Monday, May 7, 2012
Hosted by: Meaghan Kennedy Townsend (Oldest granddaughter of Ethel Kennedy)
I screened this film at Maryland Film Festival this past weekend. I have never attended a film festival before, but I now understand them. It was great to see the community of people attending new films. I also have not seen a documentary with such a large audience before. I volunteered at the festival, and received free screening passes. It was a great trade-off, and I saw 5 films for free.
Ethel was also produced by HBO Documentary Films. HBO is now screening their documentaries at festivals before they release them. Because it was an HBO production, it had great production value.
Rory Kennedy is the eleventh and youngest child of Robert and Ethel Kennedy. She was born 6 months after her father's death, so she was raised by her mother. The close relationship between the director and her subject allowed for an exceptional film. The film uses home movies and recordings not previously released to show "behind the scenes of history." There are also interviews with Ethel and her children recalling their lives. This proves to be very funny and engaging. The director has to prop up her siblings and make sure that they are comfortable and ready. Meanwhile, Ethel did not think the film was a good idea. Who would care about it?

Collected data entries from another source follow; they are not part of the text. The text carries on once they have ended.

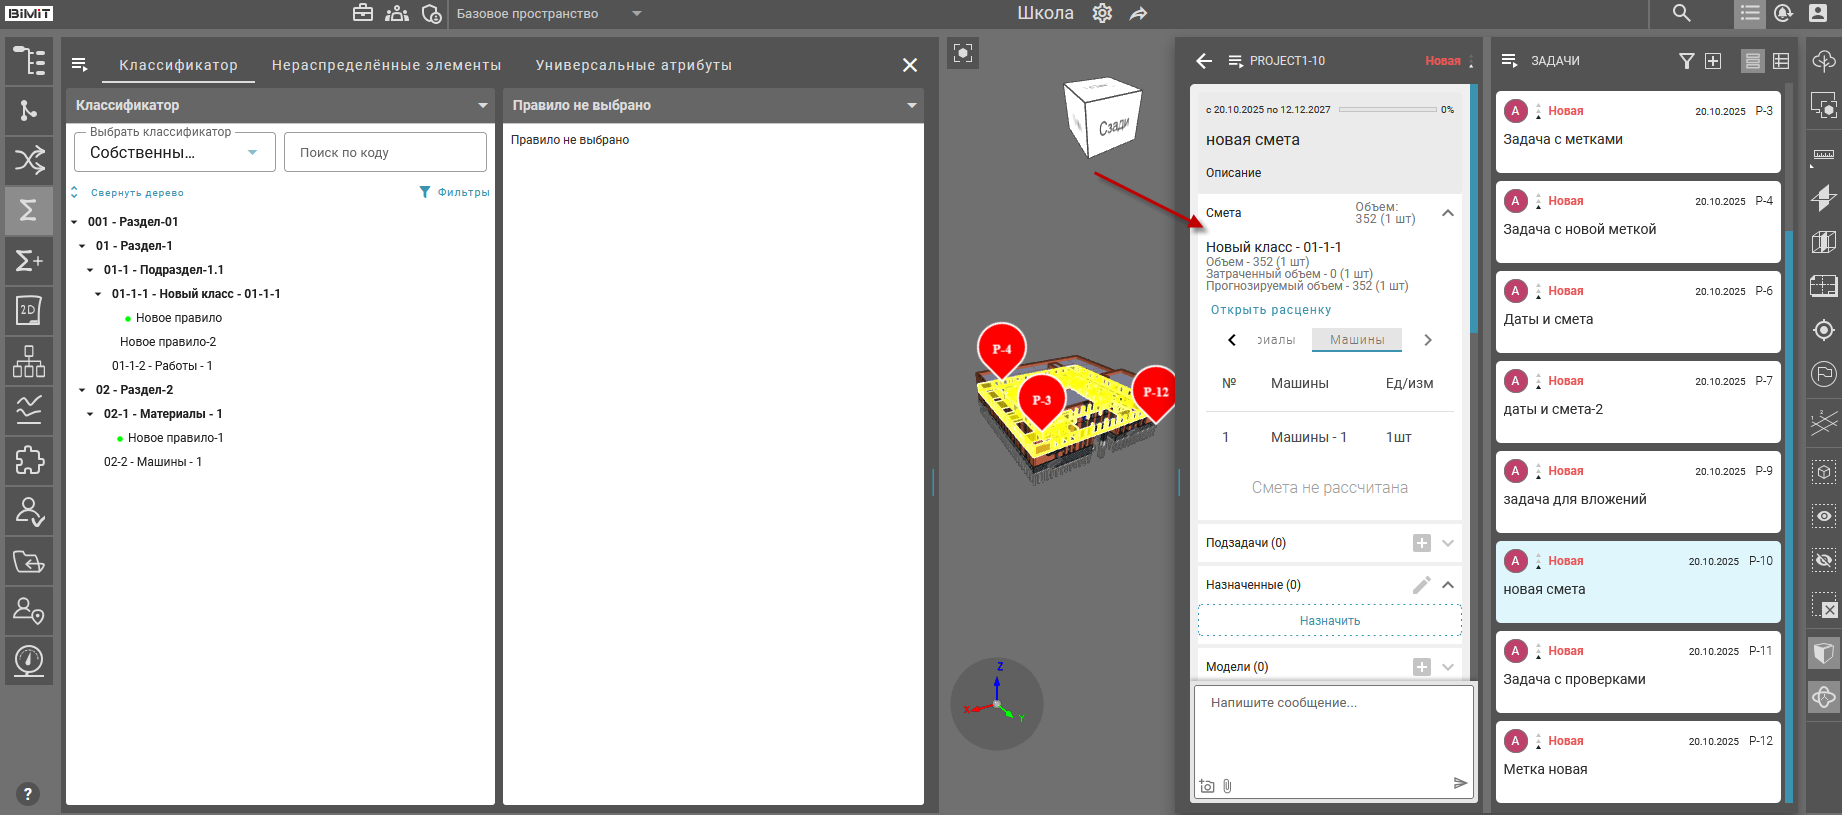The width and height of the screenshot is (1842, 815).
Task: Click the search magnifier in top bar
Action: tap(1681, 13)
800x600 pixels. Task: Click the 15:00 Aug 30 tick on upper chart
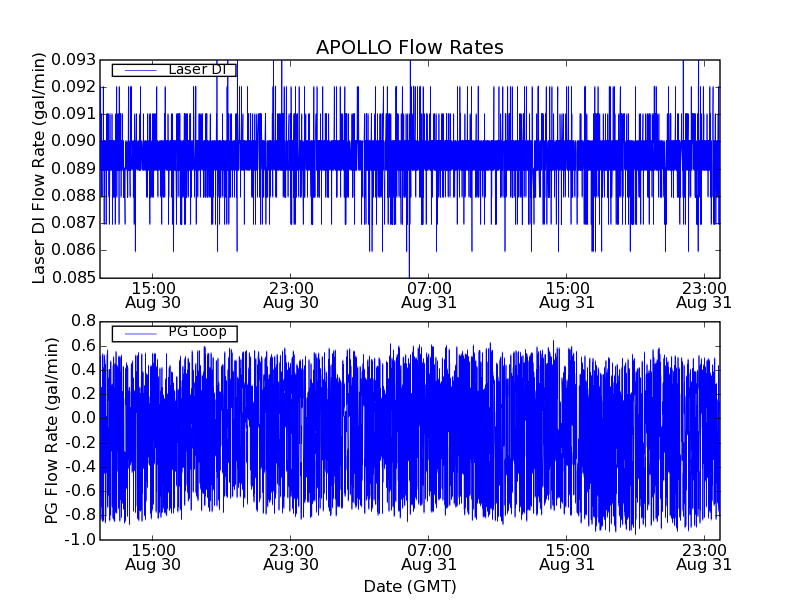click(x=153, y=294)
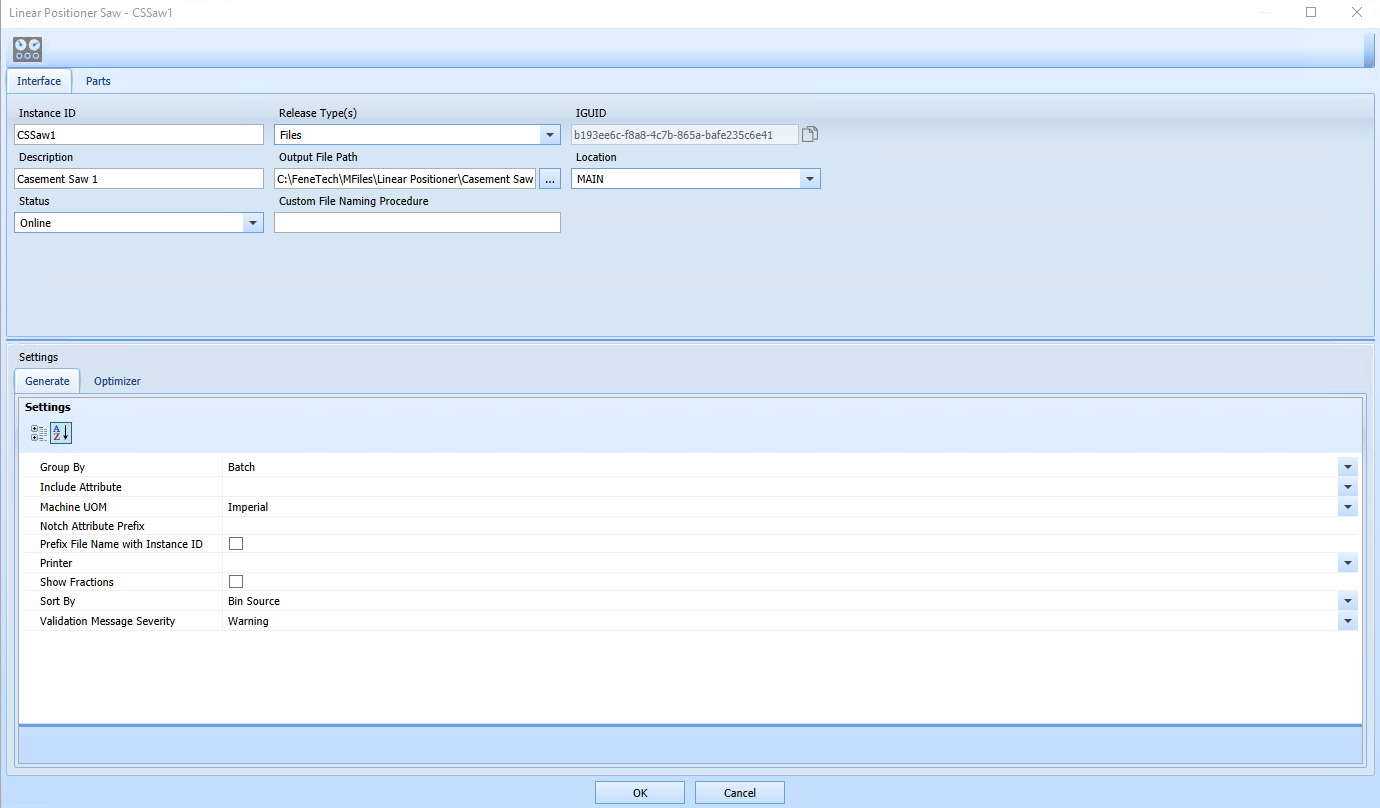Open the Generate tab

(x=46, y=381)
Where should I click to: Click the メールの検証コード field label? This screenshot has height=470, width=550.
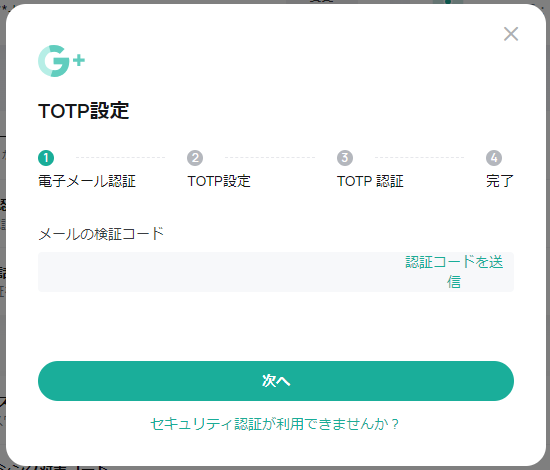101,234
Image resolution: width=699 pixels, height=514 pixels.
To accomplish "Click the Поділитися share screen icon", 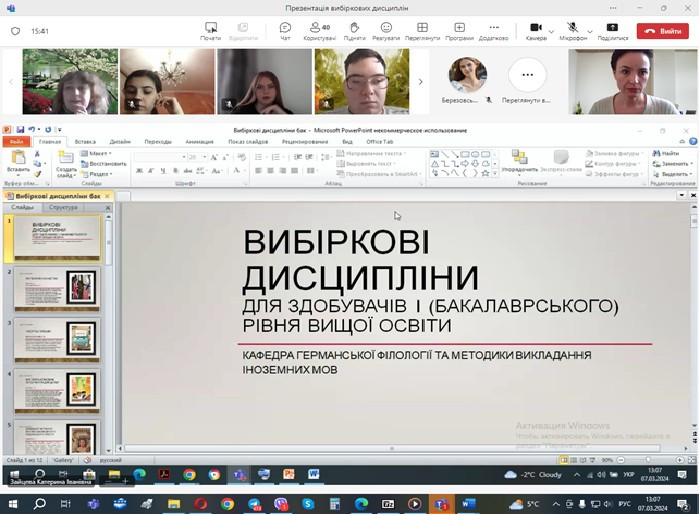I will pos(613,30).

The film tells the story of Ethel's life, beginninng with how Ethel and Robert Kennedy met. Ethel was college roommates with Jean Kennedy, sister of Robert and John. They planned a ski trip to Mont Tremblant in Quebec, Canada. The documentary is entertaining and touching. It tells the humorous stories, such as the kids tearing through the White House or watching the sharpshooters in the FBI basement. (Apparently J. Edgar Hoover was not a fan of kids.) It also tells the difficult stories, such as Ethel losing both parents in a plane crash when she was only 27. We learn the difficulties Robert faced after the death of his brother. Ethel is does not articulate her feelings on Robert's death. However, her reaction speaks volumes. Ethel has never remarried.
Ethel's oldest granddaughter, Meghan Kennedy Townsend hosted the question and answer session after the film. She felt that this was an accurate portrayal of her grandmother. When asked how Ethel felt about the documentary, she was instructed to "tell them how great Rory did." This statement reflects the character of Ethel Kennedy revealed in the documentary. She raised 11 children, instilling a sense of reverence of history and knowledge of the greater world around them. Many of her children have gone into public service or work in some form of social justice. Yet, Ethel is unwilling to take the credit for her children. She puts the reasoning on inheriting the traits from her husband. Rory reminded her mother that he has been gone for 40 year and that Ethel raised them. Ethel still does not take the credit for her remarkable work. She believes that the film is about her family, but not about herself.